As another measure, our “Numbers” team in the WSL game is ranked 655th in the world, putting it in the top 0.55% of all registered teams (though we recognise that many of the registered teams may not be full-season or fully active teams).
BeachGrit: Did you give the title to John John, and when?
Our data clearly told us that Wilko couldn’t maintain his lead across the season. While consistency was always going to be his achilles, there was also the fact that he was winning with a much lower AHS than many of his peers. He was still surfing beyond his previous career averages, but our data suggested that he would be overtaken by the likes of John and Gabriel if his heat scores stayed comparable to guys like Jack Freestone who were struggling to requalify.

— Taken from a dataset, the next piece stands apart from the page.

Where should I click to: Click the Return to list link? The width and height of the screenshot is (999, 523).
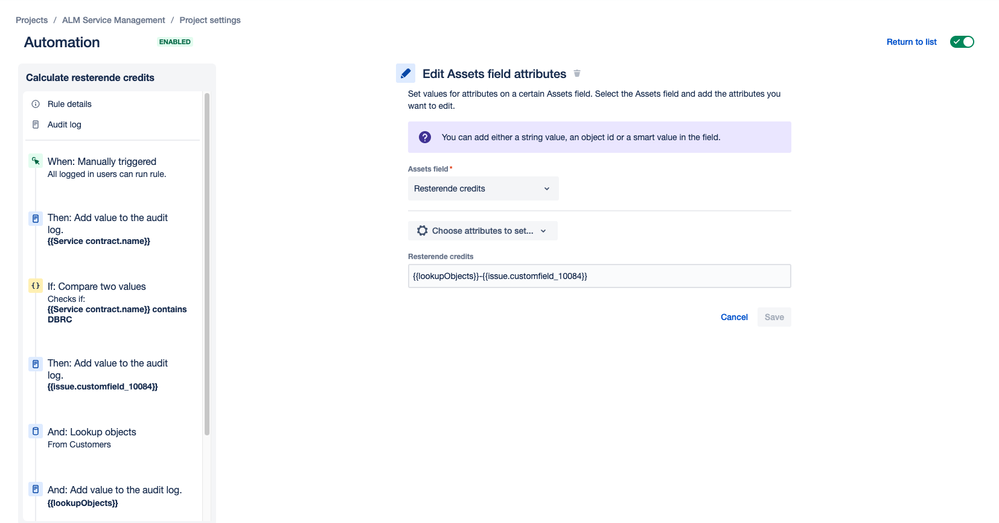click(912, 42)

As far as calling it, we actually had the title race to be much tighter between Gabs and Double-John. The 2016 data favoured John, but we didn’t expect it to be wrapped up before Pipe. A big part of that was down to Medina failing to come anywhere near his projected results for Portugal. It’s worth noting also that, as insignificant as it may seem, Medina’s loss to Keanu in the France final was massive. Had he won in France he’d still be in the title race (and he’d have won me a bit of money).

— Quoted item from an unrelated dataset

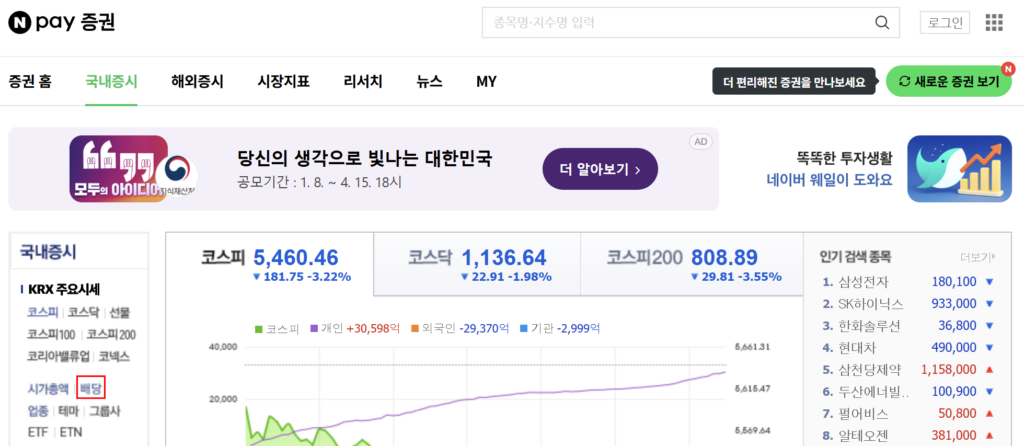Open 삼성전자 in popular stocks list

(862, 281)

BeachGrit: What are your projections for Pipe?
We’re still working on our final projections for Pipe, but it goes without saying that our suggestions will depend greatly on the forecast. Looking at our data though, and assuming it’s big Pipe (as opposed to Backdoor), Medina and Slater dominate most areas including reefs, lefts and eight-to-10-foot conditions. If Backdoor is on, guys like Joel and Julian start to look good as well. John’s figures are pretty solid, and we’ve seen some improved numbers from him across most areas this season. He’s definitely on the radar. He’s going to be on everyone’s team though so you won’t get much of an advantage by playing him.
We’ll have our full sortable tables up in a few days, so anyone wanting to check the projections or sift through the finer details can do it on our site. We put our full contest analysis up (summarising the data and factoring in forecasts, Triple Crown form, injuries, wildcards etc.) a few days before the event window. We also send a linked email reminder out to our subscribers just before each contest (our only email contact, I swear) so that they don’t miss events or have to go searching for the data.
BeachGrit: How’s the final top five going to look?
I can’t see it changing a great deal. Mathematically, it looks like the top 13 are all eligible to finish top five after Pipe, but many of them are dependent on others failing. John John has been crowned champ already, so that’s locked, and Medina could only slip as low as fifth in the absolute worst-case scenario. Jordy could possibly overtake Medina with a fifth or better. Wilko and Kolohe are almost identically placed and would need a second at Pipe or better to beat Medinas current total. Kelly could climb as high as fourth with a Pipe win, but would still need other results to go his way just to make the top five. If you want me to name names, I’m predicting John, Gabe, Jordy, Kolohe and Joel will round out the top five after Pipe.